### EXERCISE INSTRUCTIONS
Which lines in the records below mention the word "agent"? Copy each one out.

### RECORDS FOR THIS EXERCISE
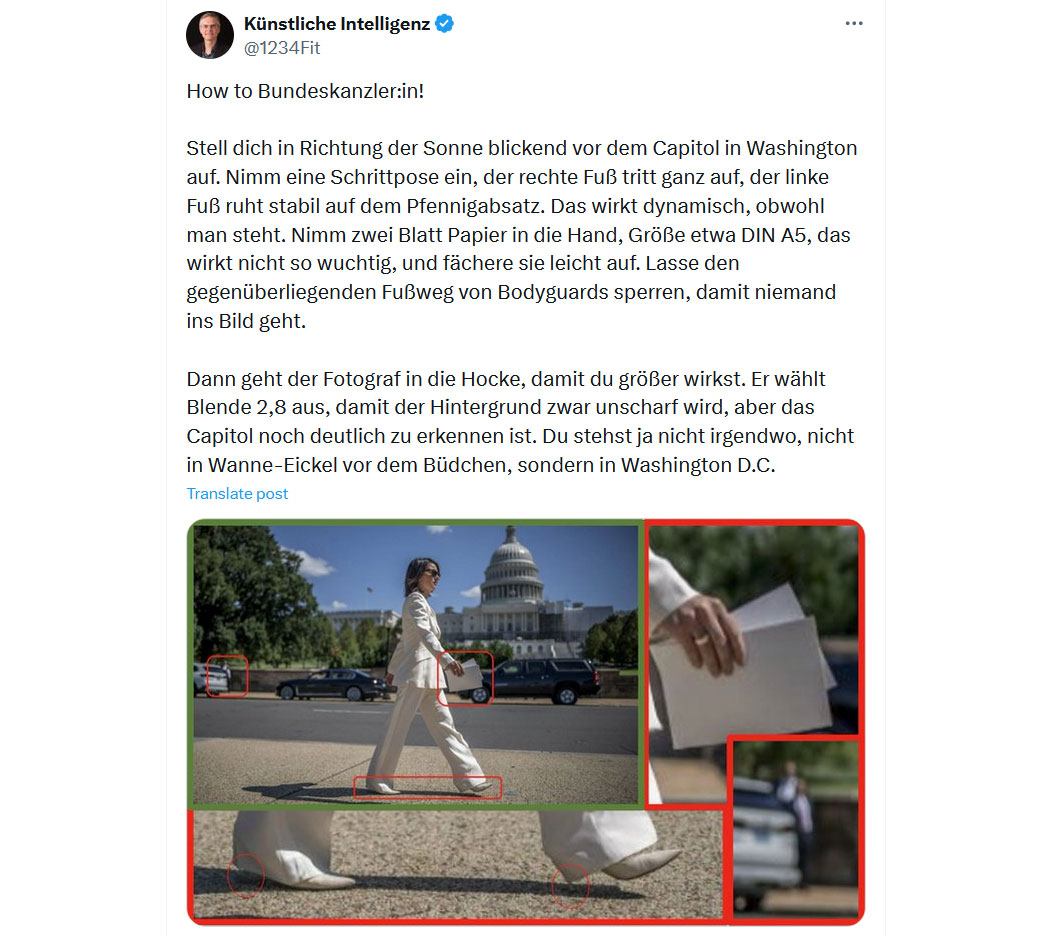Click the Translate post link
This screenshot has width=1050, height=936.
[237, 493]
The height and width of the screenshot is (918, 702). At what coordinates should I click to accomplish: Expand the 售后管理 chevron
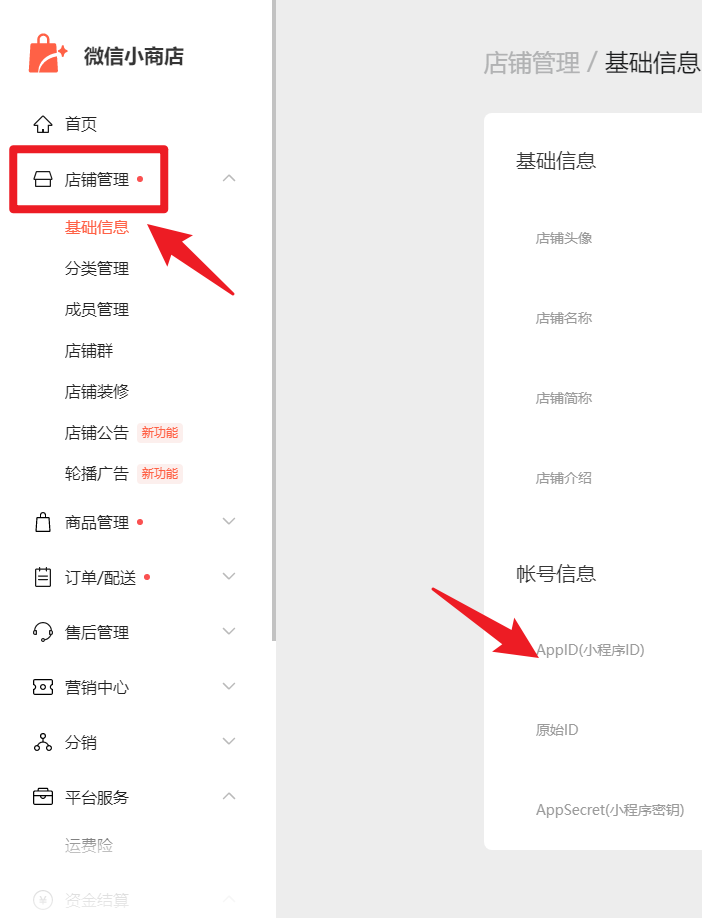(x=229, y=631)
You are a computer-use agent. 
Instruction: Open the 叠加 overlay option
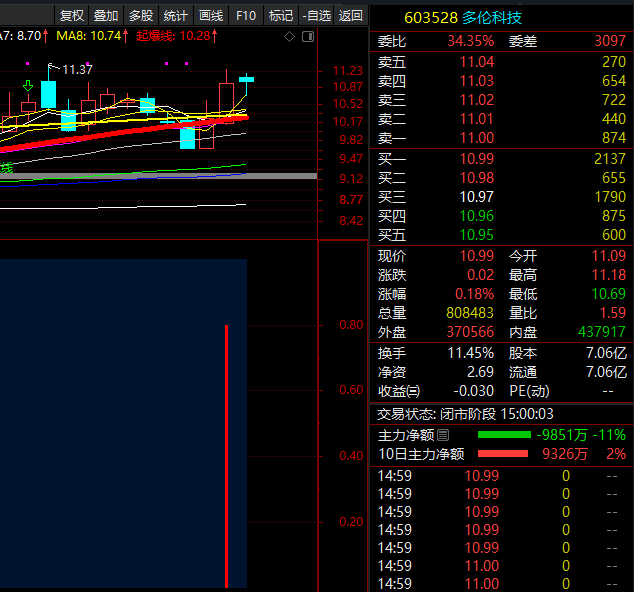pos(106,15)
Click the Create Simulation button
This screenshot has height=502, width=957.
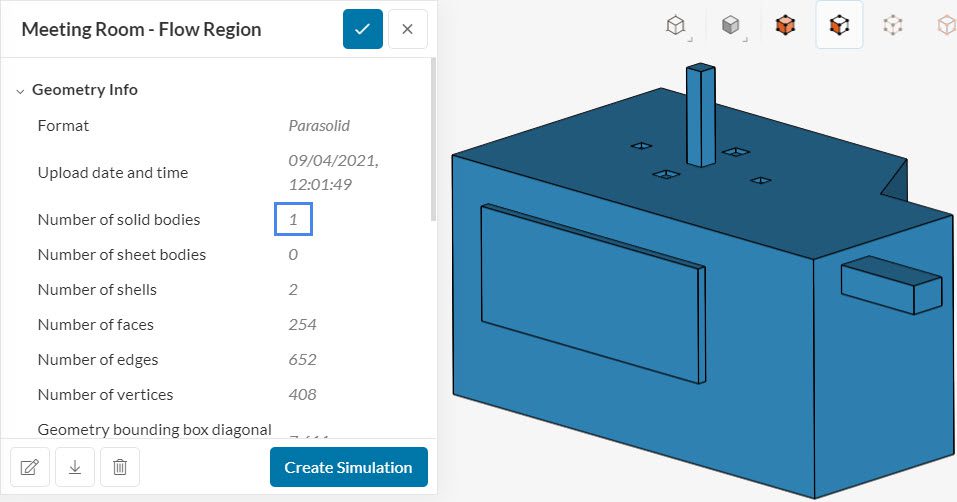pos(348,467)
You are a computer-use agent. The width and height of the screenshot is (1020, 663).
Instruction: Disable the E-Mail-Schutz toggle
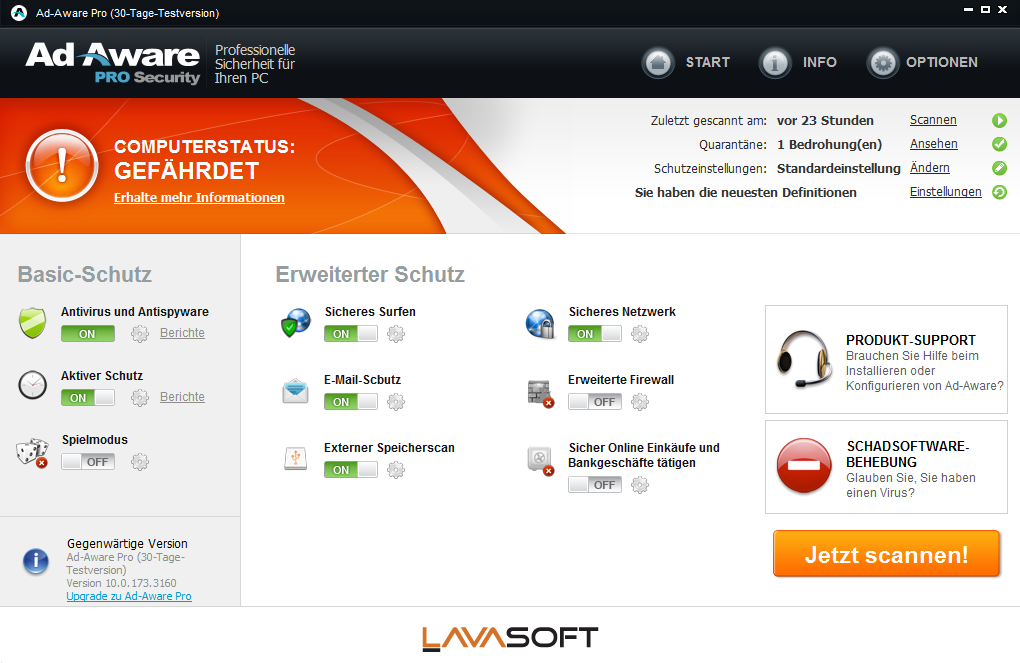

### RESPONSE TO THE TASK
You are a computer-use agent. 
You are a computer-use agent. The width and height of the screenshot is (1020, 663).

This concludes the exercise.